The event, which also featured deejay duo The Chainsmokers and cost up to $25,000 to attend, drew an immediate Twitter rebuke from Gov. Andrew Cuomo for what he called its “egregious social distancing violations. I am appalled.” 

The spat, which draws sharp lines in a country already exhausted by pandemic and social unrest, has all the elements of that summer blockbuster we didn’t get to see in theaters. 

“We are just grabbing the popcorn and settling in to watch this fight unfold,” said one Avenue insider who knows both men. “These are two outsize personalities, very successful, who are used to bulldozing ahead and getting what they want. And they’re both great showmen, so this is going to be entertaining.” 

“Forget the Thrilla in Manilla,” the source added, referring to the 1975 heavyweight championship boxing match between Muhammad Ali and Joe Frazier, “this is the Slampton in the Hamptons.” 
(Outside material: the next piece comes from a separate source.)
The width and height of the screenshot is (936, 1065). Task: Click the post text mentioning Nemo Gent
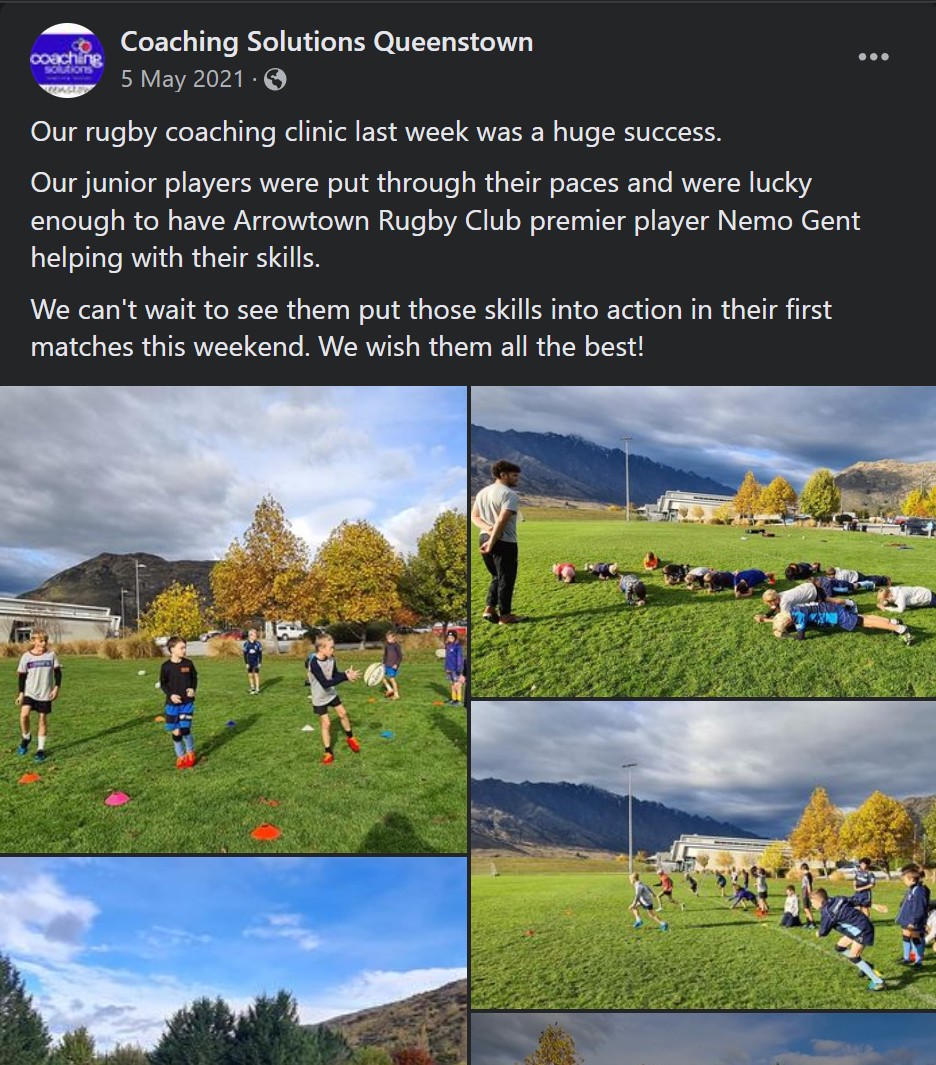pos(445,221)
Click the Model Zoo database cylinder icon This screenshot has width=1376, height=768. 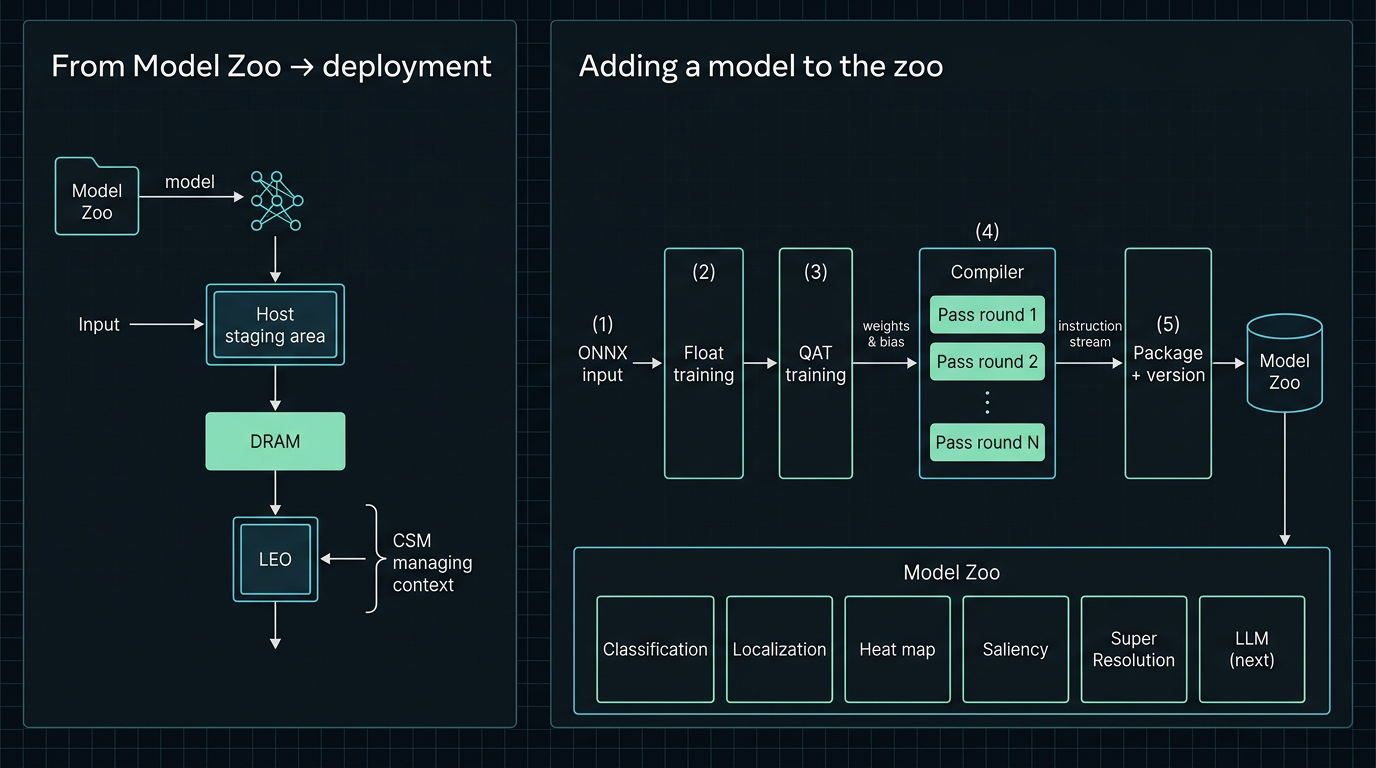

DJ D-Sol (who has 31,000 Instagram followers and rising) was in a buoyant mood on Saturday having reached a likely $2.5 billion settlement with the Malaysian government over the infamous 1MDB fraud. (Facing a $7.5 billion claim from the south east Asian nation, it was considered a win.) 

He told Bloomberg on Monday the weekend party was “absolutely beautiful.” 

“If we work together and are thoughtful, we can do things that feel more normal and allow us to live with this virus safely,” he said.

Never mind that the state Department of Health has opened an investigation into the Water Mill concert that, despite being billed as a “drive in” event, featured what looks in pictures to be a mosh pit. 

“They opened a VIP area that was not part of the concert,” Southampton Town Supervisor Jay Schneiderman (whose own amateur band also played the party) told Newsday. “We would never have approved a gathering area.” 

Underpinning the tension is Goldman’s seemingly unfettered prosperity against a national backdrop of failing businesses, mass Covid-related fatalities, and record unemployment. 

A week ago, as the financial site Euromoney observed, “the firm unveiled exceptionally strong second-quarter results, including a 149% rise in fixed income trading revenue compared with the same period in 2019, and a record tally from debt underwriting (the boring kind of bond sales, as far as we know).”

One Hamptons resident, who listened to the concert from over the hedgerows, told Avenue: “I don’t know what Cuomo is complaining about. Every day on the news you see protests all over the country, and you never hear him say ‘oh, but what about social distancing’ there.” 

Speaking informally, a source within the Cuomo administration countered: “You have a constitutional right to protest, but you do not have a constitutional right to party in the middle of a pandemic.”